▶ _About this task_
Exactly as written, transcribe each record below.

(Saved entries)
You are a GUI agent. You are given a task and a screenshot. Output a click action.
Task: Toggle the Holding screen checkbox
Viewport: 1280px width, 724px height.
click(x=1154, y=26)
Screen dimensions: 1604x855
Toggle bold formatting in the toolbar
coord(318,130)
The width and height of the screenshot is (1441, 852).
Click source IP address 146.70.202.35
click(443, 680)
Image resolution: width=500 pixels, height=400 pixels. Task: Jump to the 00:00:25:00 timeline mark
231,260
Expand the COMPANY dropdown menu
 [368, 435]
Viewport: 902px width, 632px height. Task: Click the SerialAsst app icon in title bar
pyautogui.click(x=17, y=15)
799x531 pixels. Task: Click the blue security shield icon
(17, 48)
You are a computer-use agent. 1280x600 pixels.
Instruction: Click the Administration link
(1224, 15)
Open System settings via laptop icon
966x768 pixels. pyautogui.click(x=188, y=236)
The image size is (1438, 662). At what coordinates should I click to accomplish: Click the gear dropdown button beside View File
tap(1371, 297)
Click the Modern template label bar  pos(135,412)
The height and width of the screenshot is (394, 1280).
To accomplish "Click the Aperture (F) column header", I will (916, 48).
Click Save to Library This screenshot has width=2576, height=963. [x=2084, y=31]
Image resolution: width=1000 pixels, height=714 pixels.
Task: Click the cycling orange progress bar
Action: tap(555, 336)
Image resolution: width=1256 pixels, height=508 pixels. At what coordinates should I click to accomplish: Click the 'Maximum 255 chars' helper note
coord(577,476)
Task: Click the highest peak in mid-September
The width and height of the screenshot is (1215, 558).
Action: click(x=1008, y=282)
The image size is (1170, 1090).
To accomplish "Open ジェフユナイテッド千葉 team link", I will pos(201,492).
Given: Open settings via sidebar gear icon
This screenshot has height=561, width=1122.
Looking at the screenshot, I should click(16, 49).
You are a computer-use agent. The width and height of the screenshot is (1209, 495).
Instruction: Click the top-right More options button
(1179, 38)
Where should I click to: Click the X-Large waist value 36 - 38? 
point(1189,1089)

▶ _Your response_
You are a GUI agent. You are given a task and a screenshot. Output a click action.
Task: Toggle the Holding screen checkbox
Viewport: 1280px width, 724px height.
click(x=1154, y=26)
Screen dimensions: 1604x855
Toggle bold formatting in the toolbar
coord(318,130)
The width and height of the screenshot is (1441, 852).
Click source IP address 146.70.202.35
click(443, 680)
Image resolution: width=500 pixels, height=400 pixels. Task: Jump to the 00:00:25:00 timeline mark
231,260
Expand the COMPANY dropdown menu
 [368, 435]
Viewport: 902px width, 632px height. Task: Click the SerialAsst app icon in title bar
pyautogui.click(x=17, y=15)
799x531 pixels. Task: Click the blue security shield icon
(17, 48)
You are a computer-use agent. 1280x600 pixels.
Instruction: Click the Administration link
(1224, 15)
Open System settings via laptop icon
966x768 pixels. pyautogui.click(x=188, y=236)
The image size is (1438, 662). At what coordinates should I click to accomplish: Click the gear dropdown button beside View File
tap(1371, 297)
Click the Modern template label bar  pos(135,412)
The height and width of the screenshot is (394, 1280).
To accomplish "Click the Aperture (F) column header", I will (916, 48).
Click Save to Library This screenshot has width=2576, height=963. [x=2084, y=31]
Image resolution: width=1000 pixels, height=714 pixels.
Task: Click the cycling orange progress bar
Action: tap(555, 336)
Image resolution: width=1256 pixels, height=508 pixels. At what coordinates should I click to accomplish: Click the 'Maximum 255 chars' helper note
coord(577,476)
Task: Click the highest peak in mid-September
The width and height of the screenshot is (1215, 558).
Action: click(x=1008, y=282)
The image size is (1170, 1090).
To accomplish "Open ジェフユナイテッド千葉 team link", I will pos(201,492).
Given: Open settings via sidebar gear icon
This screenshot has height=561, width=1122.
Looking at the screenshot, I should click(16, 49).
You are a computer-use agent. The width and height of the screenshot is (1209, 495).
Instruction: Click the top-right More options button
(1179, 38)
Where should I click to: Click the X-Large waist value 36 - 38? 
point(1189,1089)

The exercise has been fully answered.